William Hague begins by noting that “In Britain, and all over the Western World, huge numbers of people feel the system no longer works for them”. After a discussion of populist policies and politicians, Hague continues: “Above all, the pace of technological change seems set to jump into a faster gear with the arrival of artificial intelligence – computers which learn as they go along, and have the potential to disrupt of make redundant the jobs, training and qualifications of hundreds of millions of people… More livelihoods are going to be upset, more professions transformed, more skills made obsolete and more new ones required than ever before in the history of the human race.”
Hague is right about the scale of the challenge – although the whiff of panic that accompanies his article (whose headline speaks of “chaos”) isn’t helpful – fear of technology accompanied the industrial revolution and every major step change in scientific and technical knowledge that followed, but all resulted in more jobs created and lost. Hague is also correct that this should lead to a battle of ideas. His claim that “If the Conservatives can produce the next wave of successful ideas, their political dominance for another generation will be assured” is true, but that prize is available for the Left as well.

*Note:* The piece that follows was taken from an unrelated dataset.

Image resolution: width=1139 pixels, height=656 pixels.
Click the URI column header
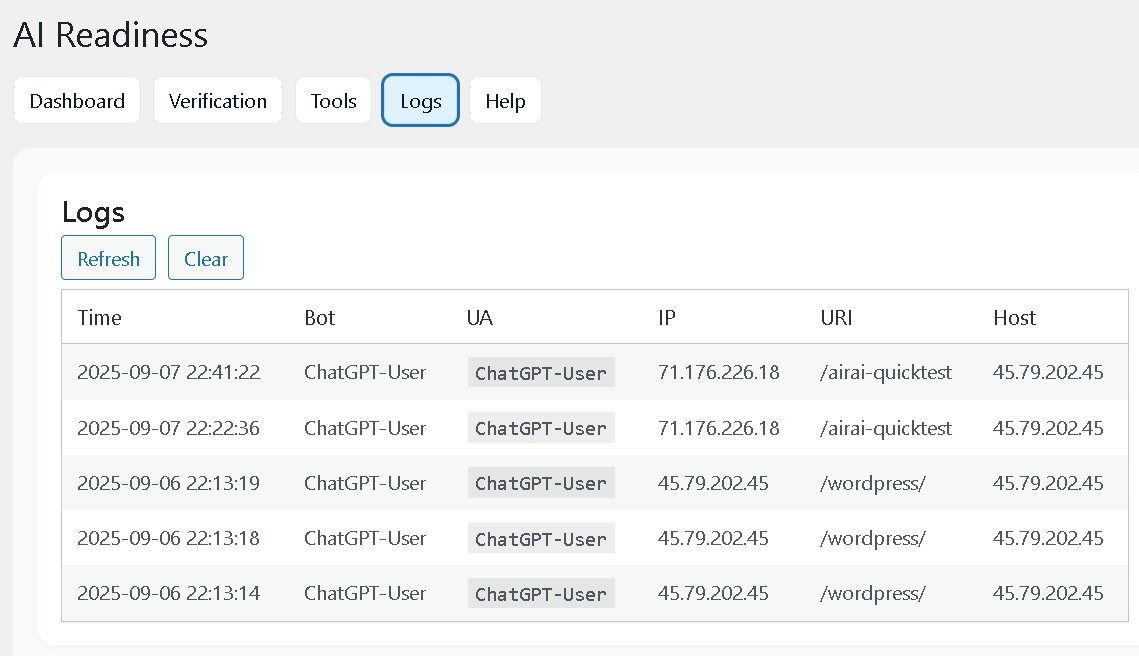836,318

So what are those ideas? William Hague’s suggestions are certainly not new – he simply returns to Thatcher: “It might well be a good idea to have an ‘industrial strategy’”, he says, hedging his bets, before adding: “but not if it is going to be focused on picking businesses to support and spending too much time worry about who owns what.” Tax reliefs for small businesses, support for science, faster broadband and pilot projects to train and educate people in a new way, as well as low taxes and great infrastructure – “but absolutely not civil servants trying to plan the future of the economy”.
Let’s take those things one at a time. We can agree on the need to support science and this is one reason why, as a matter of urgency, the new government must seek to ensure the role of UK scientists in EU funded research projects post-Brexit. We have continuity in that the previous Science Minister, Jo Johnson, retains his post and this challenge should be at the top of his in-tray. Nobody could disagree with faster broadband or great infrastructure. For this reason, the TUC hopes for a positive decision regarding the future of Hinkley Point on Thursday and for an early announcement on airport capacity in the South East.
But William Hague’s Thatcherite love of free markets is part of the problem, not the solution. Of course we need successful private companies, but if we are really to meet the scale of the challenge that Hague outlines, relying on Adam Smith’s “hidden hand” will not do. The economist Mariana Mazzucato is best known for debunking the idea that innovation is a purely private sector activity and, writing in the Guardian with Michael Jacobs last week, she said: “markets are not external forces that bind firms to inevitable choices. They are created by the decisions made inside private and public institutions, as well as pressures from civil society. So not only can policymakers fix ‘market failures’, but they can also reshape and create markets for better ends.”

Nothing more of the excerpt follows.